> **THE REQUEST**
Report how many lines of the data below contain the string "Task". Case matters, and your reply should be the number alone.

start

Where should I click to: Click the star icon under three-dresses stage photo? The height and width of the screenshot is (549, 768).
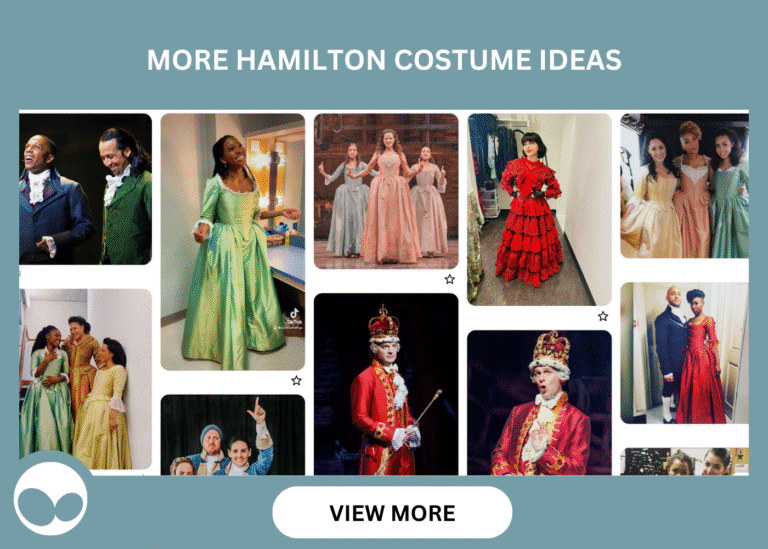click(x=450, y=279)
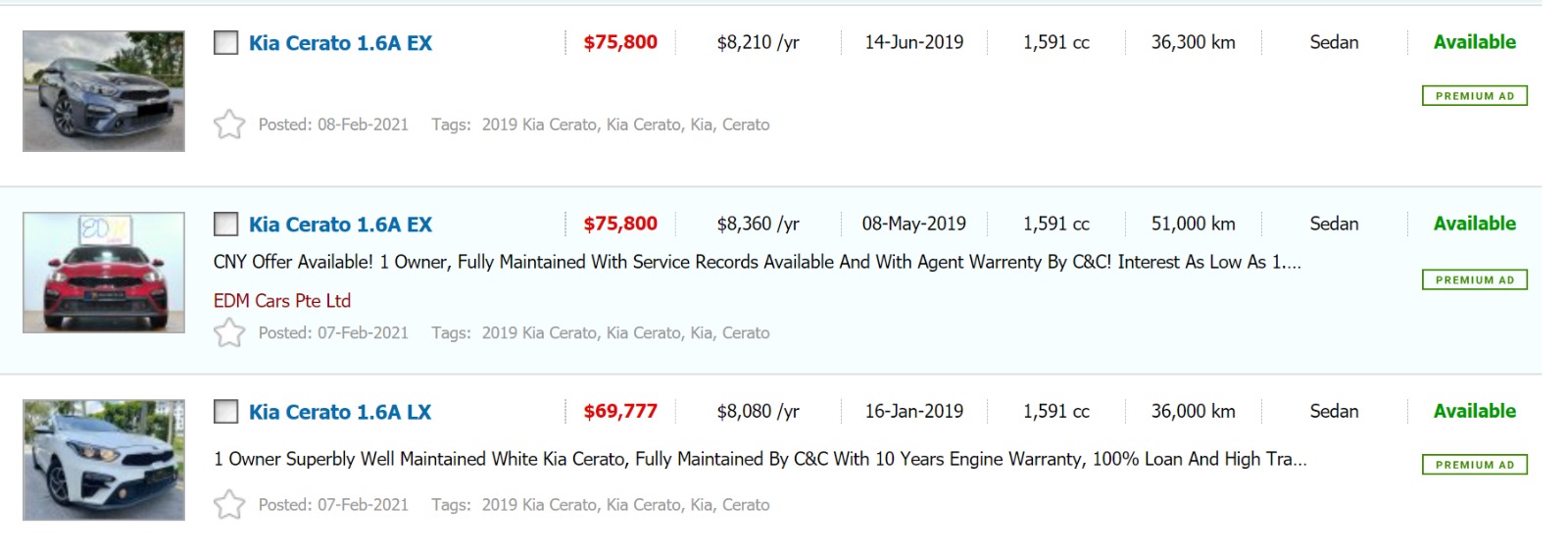This screenshot has height=553, width=1568.
Task: Visit EDM Cars Pte Ltd dealer link
Action: pos(282,301)
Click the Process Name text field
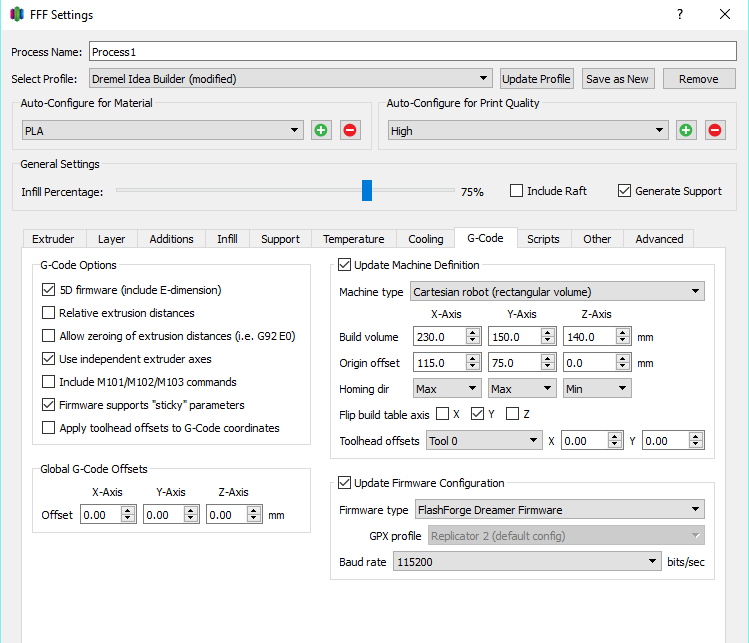The width and height of the screenshot is (749, 643). pos(412,51)
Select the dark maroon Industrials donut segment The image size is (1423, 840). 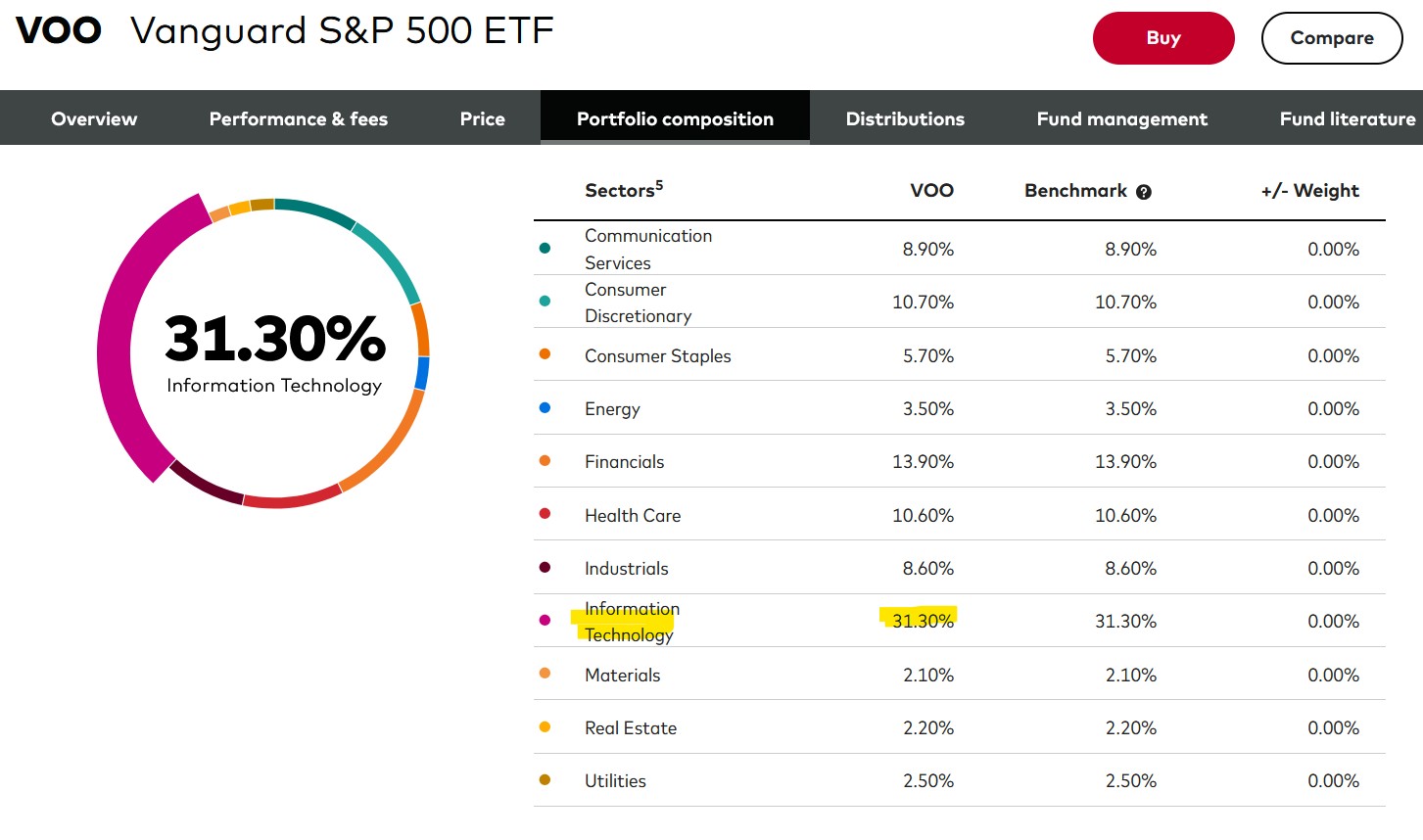tap(204, 484)
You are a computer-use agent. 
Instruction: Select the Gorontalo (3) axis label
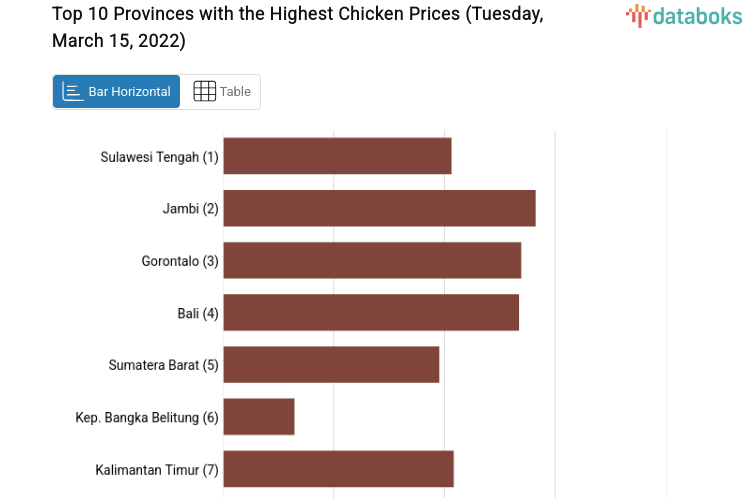point(180,261)
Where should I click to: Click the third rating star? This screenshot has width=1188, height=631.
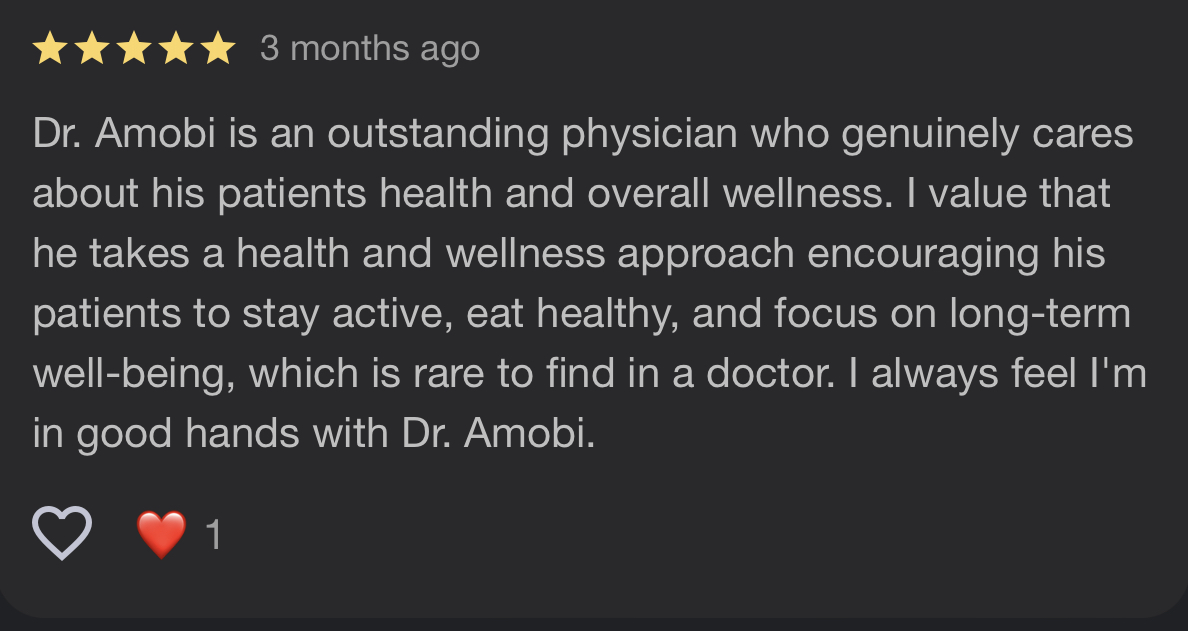coord(134,49)
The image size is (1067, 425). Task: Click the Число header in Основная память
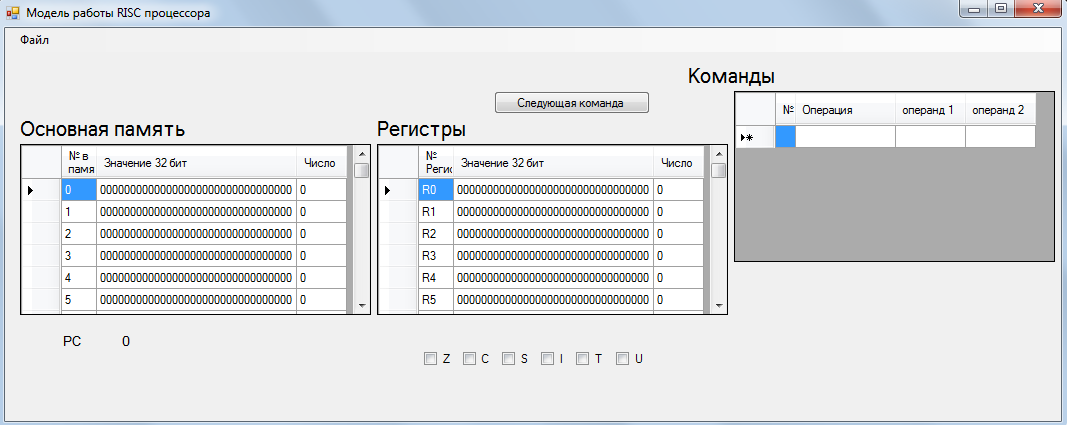click(320, 162)
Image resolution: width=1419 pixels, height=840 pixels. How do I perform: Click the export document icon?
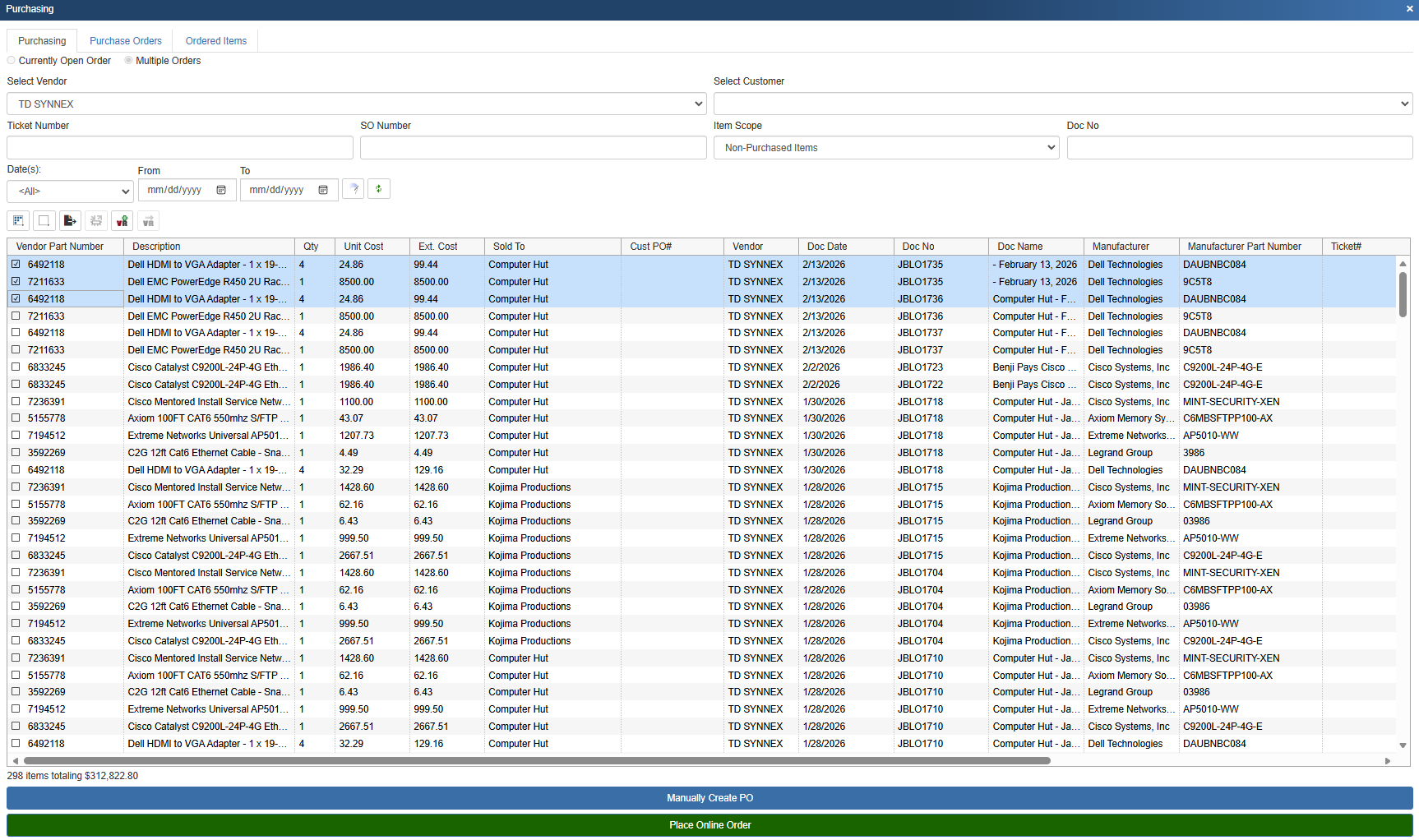[70, 221]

end

> **WRITTEN REPLY**
2